##### TASK INPUT

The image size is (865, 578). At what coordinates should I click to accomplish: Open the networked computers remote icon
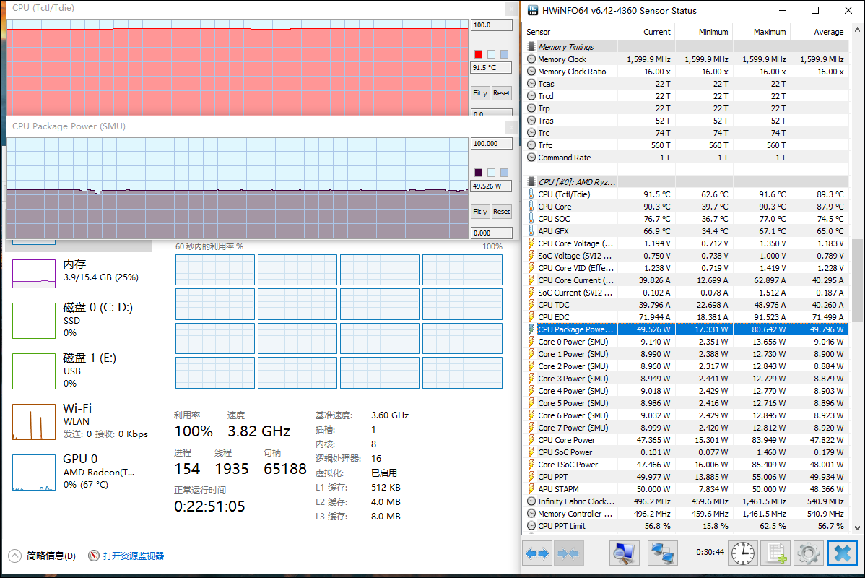[x=662, y=553]
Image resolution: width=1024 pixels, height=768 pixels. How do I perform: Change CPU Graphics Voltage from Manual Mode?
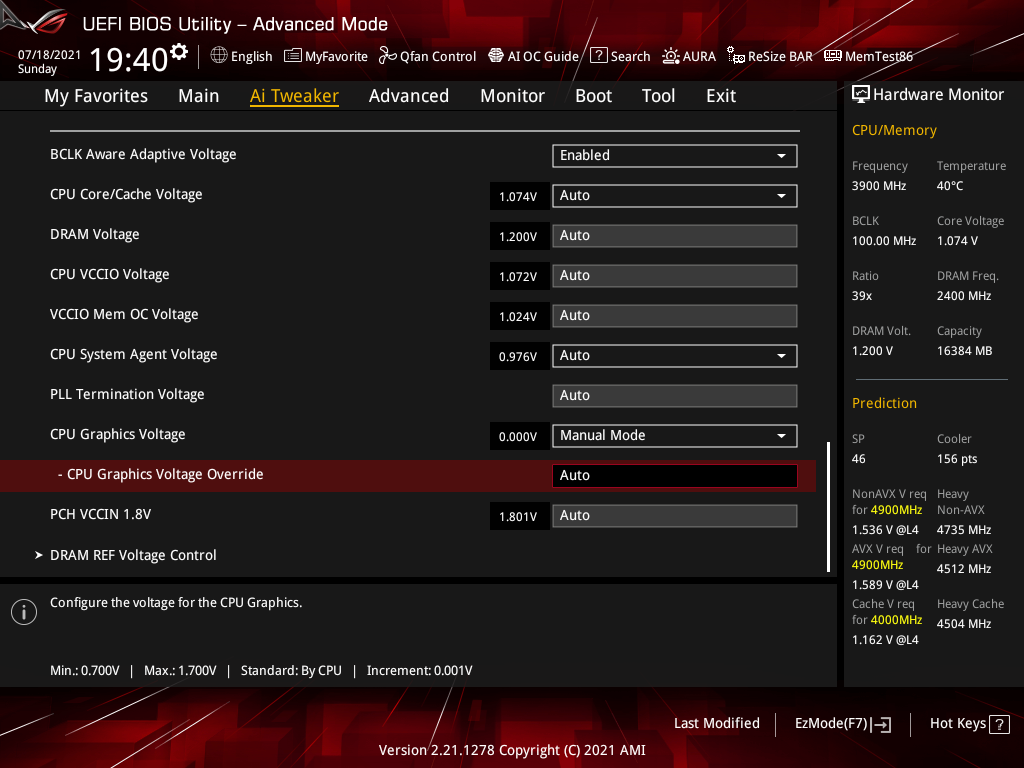(674, 436)
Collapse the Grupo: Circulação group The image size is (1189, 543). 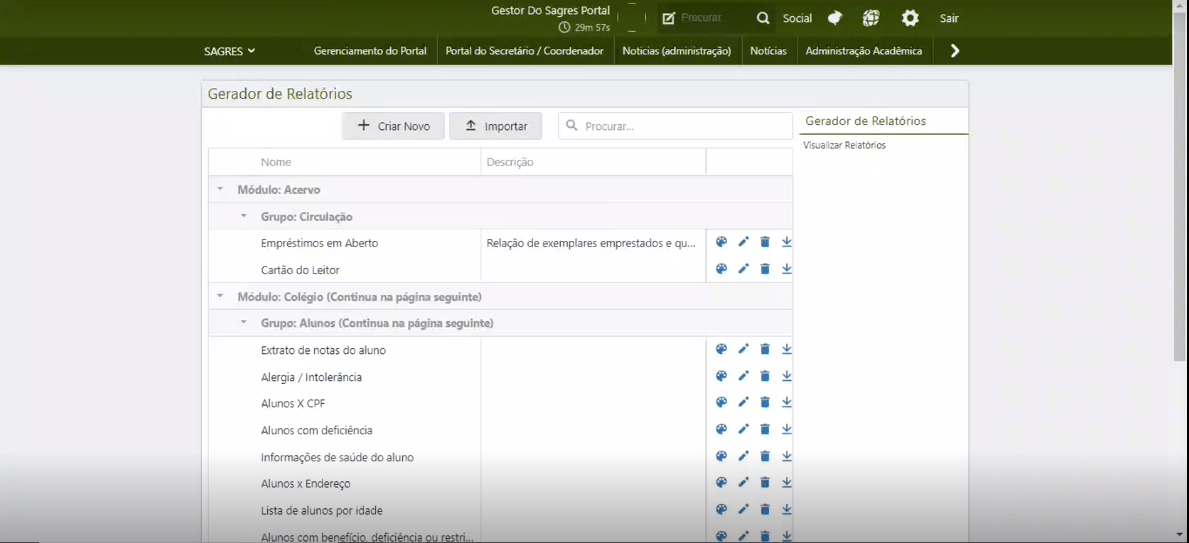tap(243, 216)
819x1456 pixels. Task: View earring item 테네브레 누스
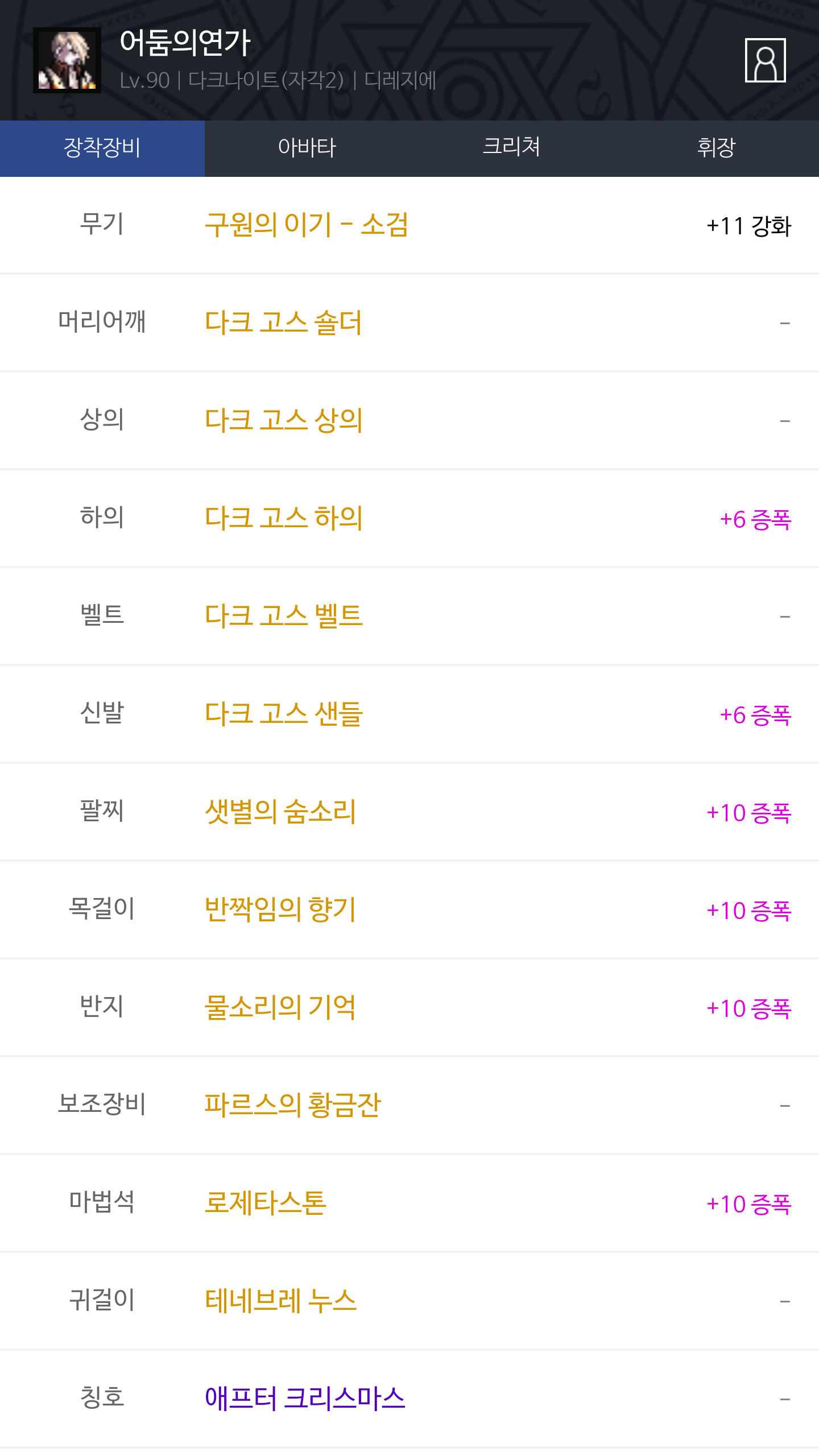tap(280, 1301)
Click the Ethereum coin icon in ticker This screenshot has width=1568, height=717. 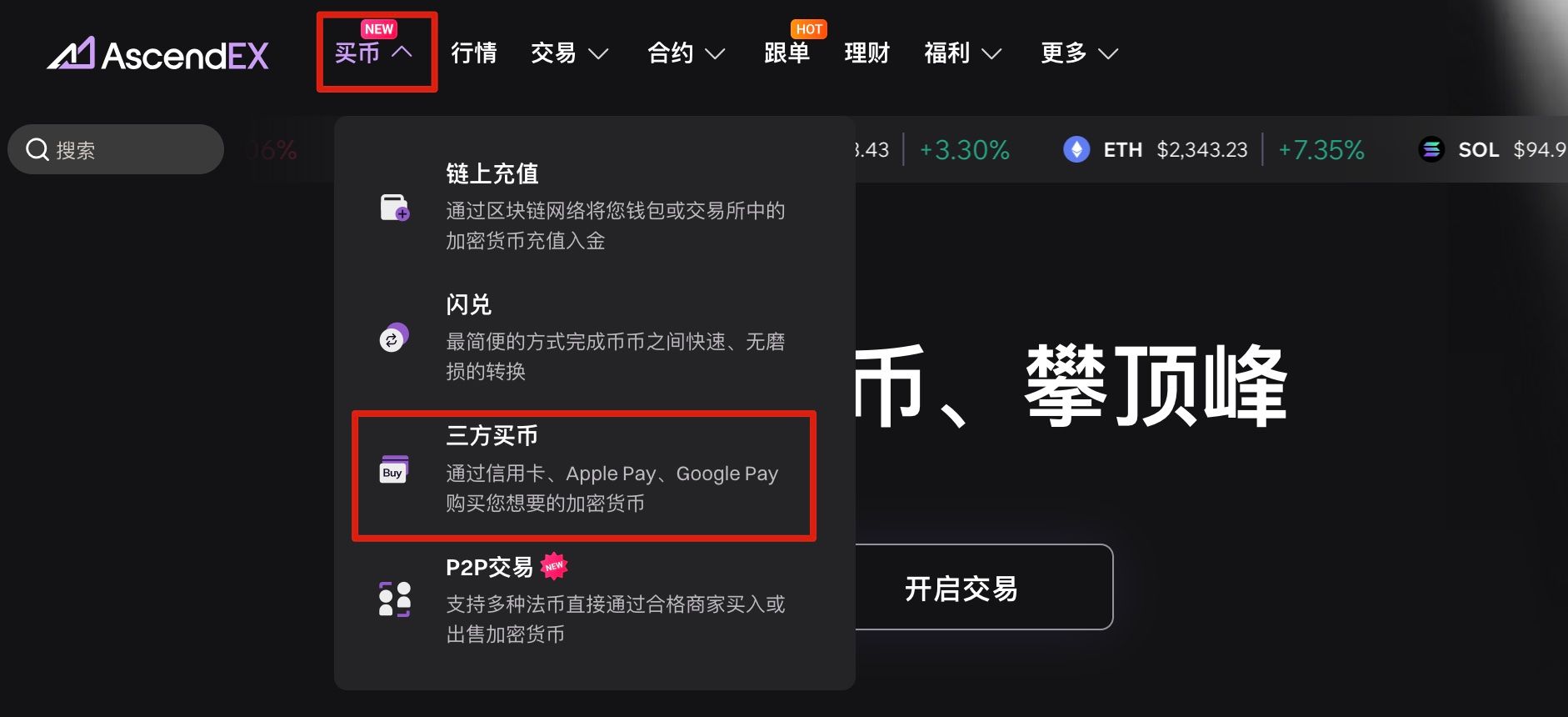tap(1076, 150)
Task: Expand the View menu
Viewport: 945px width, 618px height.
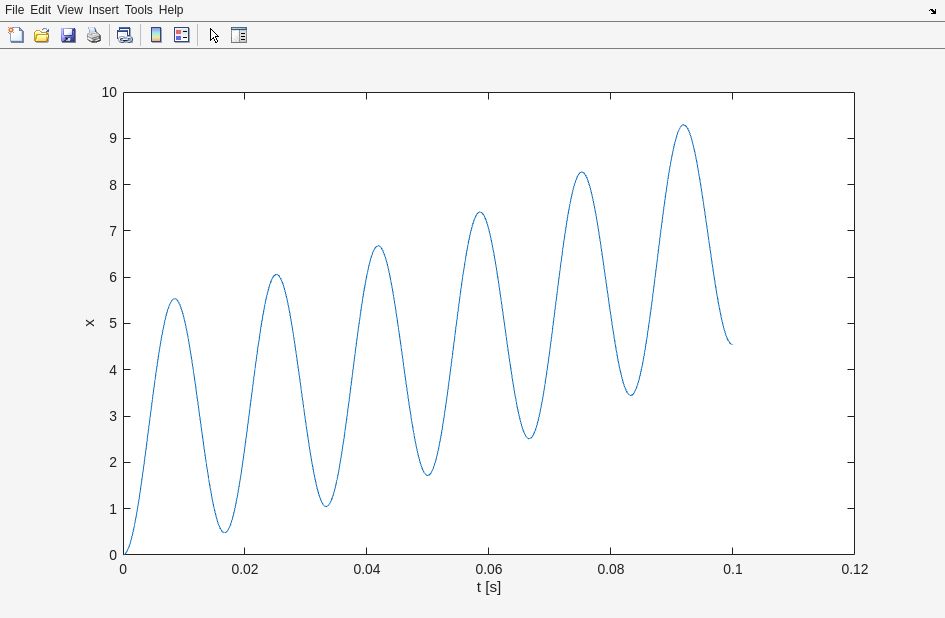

##########

**TASK TO COMPLETE**
Your task is to print exactly the lines from the one containing "Task: Expand the View menu" through the final line of the records above, with no pictures and nothing more.

**TASK ANSWER**
Task: Expand the View menu
Viewport: 945px width, 618px height.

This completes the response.